I am having Kafka Connect writing records on my HDFS nodes. HDFS cluster
has 3 datanodes. Last night I observed data loss in records committed to
HDFS. There was no issue on Kafka Connect side. However, I can see Namenode
showing below error logs:

java.io.IOException: File
/topics/+tmp/testTopic/year=2017/month=07/day=03/hour=03/8237cfb7-2b3d-4d5c-ab04-924c0f647cd6_tmp
could only be replicated to 0 nodes instead of minReplication (=1).  There
are 3 datanode(s) running and no node(s) are excluded in this operation.
        at
org.apache.hadoop.hdfs.server.blockmanagement.BlockManager.chooseTarget4NewBlock(BlockManager.java:1571)
        at
org.apache.hadoop.hdfs.server.namenode.FSNamesystem.getNewBlockTargets(FSNamesystem.java:3107)
        at
org.apache.hadoop.hdfs.server.namenode.FSNamesystem.getAdditionalBlock(FSNamesystem.java:3031)
        at
org.apache.hadoop.hdfs.server.namenode.NameNodeRpcServer.addBlock(NameNodeRpcServer.java:725)
        at
org.apache.hadoop.hdfs.protocolPB.ClientNamenodeProtocolServerSideTranslatorPB.addBlock(ClientNamenodeProtocolServerSideTranslatorPB.java:492)
        at
org.apache.hadoop.hdfs.protocol.proto.ClientNamenodeProtocolProtos$ClientNamenodeProtocol$2.callBlockingMethod(ClientNamenodeProtocolProtos.java)
        at
org.apache.hadoop.ipc.ProtobufRpcEngine$Server$ProtoBufRpcInvoker.call(ProtobufRpcEngine.java:616)
        at org.apache.hadoop.ipc.RPC$Server.call(RPC.java:982)
        at org.apache.hadoop.ipc.Server$Handler$1.run(Server.java:2049)
        at org.apache.hadoop.ipc.Server$Handler$1.run(Server.java:2045)
        at java.security.AccessController.doPrivileged(Native Method)
        at javax.security.auth.Subject.doAs(Subject.java:422)
        at
org.apache.hadoop.security.UserGroupInformation.doAs(UserGroupInformation.java:1698)
        at org.apache.hadoop.ipc.Server$Handler.run(Server.java:2043)
WARN org.apache.hadoop.hdfs.server.blockmanagement.BlockPlacementPolicy:
Failed to place enough replicas, still in need of 3 to reach 3
(unavailableStorages=[], storagePolicy=BlockStoragePolicy{HOT:7,
storageTypes=[DISK], creationFallbacks=[], replicationFallbacks=[ARCHIVE]},
newBlock=true) For more information, please enable DEBUG log level on
org.apache.hadoop.hdfs.server.blockmanagement.BlockPlacementPolicy


Before occurence of every such line, we see below line:
2017-07-02 23:33:43,255 INFO org.apache.hadoop.ipc.Server: IPC Server
handler 5 on 9000, call
org.apache.hadoop.hdfs.protocol.ClientProtocol.addBlock from 10.1.2.3:4982
Call#274492 Retry#0

10.1.2.3 is one of the Kafka Connect nodes.


I checked below things:

- There is no disk issue on datanodes.
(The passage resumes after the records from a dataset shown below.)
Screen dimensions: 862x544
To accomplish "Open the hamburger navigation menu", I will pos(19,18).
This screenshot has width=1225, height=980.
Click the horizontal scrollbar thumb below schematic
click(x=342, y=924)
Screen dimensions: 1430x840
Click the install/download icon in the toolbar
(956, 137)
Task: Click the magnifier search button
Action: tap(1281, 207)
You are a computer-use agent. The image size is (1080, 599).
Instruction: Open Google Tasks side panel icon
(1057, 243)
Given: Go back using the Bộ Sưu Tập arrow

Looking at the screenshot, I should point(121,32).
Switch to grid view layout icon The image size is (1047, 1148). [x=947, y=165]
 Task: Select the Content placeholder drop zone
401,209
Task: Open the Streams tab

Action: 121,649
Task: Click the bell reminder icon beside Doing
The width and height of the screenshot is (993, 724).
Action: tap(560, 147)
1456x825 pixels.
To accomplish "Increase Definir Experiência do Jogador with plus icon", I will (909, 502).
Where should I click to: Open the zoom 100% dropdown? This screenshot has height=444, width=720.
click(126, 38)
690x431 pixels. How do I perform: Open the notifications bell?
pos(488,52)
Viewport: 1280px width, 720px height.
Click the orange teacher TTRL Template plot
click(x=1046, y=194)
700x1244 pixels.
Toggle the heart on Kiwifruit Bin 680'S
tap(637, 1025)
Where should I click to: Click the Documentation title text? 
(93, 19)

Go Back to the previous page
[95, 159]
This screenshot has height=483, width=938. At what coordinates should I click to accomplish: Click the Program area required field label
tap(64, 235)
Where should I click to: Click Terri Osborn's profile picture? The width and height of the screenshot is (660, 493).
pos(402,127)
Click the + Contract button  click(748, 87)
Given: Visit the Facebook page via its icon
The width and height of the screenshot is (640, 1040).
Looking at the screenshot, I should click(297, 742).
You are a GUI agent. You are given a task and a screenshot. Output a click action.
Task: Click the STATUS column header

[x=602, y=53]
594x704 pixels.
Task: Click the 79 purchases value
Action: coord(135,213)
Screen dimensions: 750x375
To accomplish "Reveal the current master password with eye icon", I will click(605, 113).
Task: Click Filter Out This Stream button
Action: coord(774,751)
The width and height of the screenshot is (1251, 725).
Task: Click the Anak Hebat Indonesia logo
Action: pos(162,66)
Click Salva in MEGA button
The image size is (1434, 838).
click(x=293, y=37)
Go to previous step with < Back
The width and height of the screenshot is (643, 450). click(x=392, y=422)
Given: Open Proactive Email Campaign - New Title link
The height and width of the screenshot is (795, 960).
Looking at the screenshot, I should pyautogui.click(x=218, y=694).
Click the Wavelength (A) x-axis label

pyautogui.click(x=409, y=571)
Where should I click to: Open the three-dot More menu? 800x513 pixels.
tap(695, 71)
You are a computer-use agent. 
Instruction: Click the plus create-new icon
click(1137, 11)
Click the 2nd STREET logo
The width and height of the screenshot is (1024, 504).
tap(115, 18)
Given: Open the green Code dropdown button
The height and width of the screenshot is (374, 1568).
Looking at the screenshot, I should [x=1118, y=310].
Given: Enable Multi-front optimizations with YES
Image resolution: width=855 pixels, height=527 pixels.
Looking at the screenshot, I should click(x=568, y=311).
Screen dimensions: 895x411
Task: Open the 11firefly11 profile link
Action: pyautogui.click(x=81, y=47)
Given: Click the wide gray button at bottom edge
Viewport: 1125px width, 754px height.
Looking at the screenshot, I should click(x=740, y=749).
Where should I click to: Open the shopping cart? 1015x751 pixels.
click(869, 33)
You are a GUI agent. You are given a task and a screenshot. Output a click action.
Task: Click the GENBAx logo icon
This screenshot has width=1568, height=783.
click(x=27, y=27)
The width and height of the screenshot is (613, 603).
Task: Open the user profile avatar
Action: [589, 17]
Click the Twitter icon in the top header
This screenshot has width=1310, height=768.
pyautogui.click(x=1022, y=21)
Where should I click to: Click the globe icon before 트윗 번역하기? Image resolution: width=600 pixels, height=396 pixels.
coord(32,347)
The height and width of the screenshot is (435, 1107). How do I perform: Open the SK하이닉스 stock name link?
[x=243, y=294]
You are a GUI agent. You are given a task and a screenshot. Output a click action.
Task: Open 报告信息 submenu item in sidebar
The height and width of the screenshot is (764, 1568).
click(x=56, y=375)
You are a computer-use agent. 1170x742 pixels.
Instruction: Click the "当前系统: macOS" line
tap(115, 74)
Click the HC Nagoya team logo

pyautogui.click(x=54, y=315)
There is 110 GB space left in each
datanode.
- In dfsadmin report, there are 3 live datanodes showing.
- dfs.datanode.du.reserved is used as its default value i.e. 0
- dfs.replication is set as 3.
- dfs.datanode.handler.count is used as its default value i.e. 10.
- dfs.datanode.data.dir.perm is used as its default value i.e. 700. But
single user is used everywhere. So permission issue would not be there.
Also, it did give accurate result for 22 hours and happened after 22nd hour.
- Could not find any error occurrence for this timestamp in datanode logs.
- The path where dfs.data.dir points has 64% space available on disk.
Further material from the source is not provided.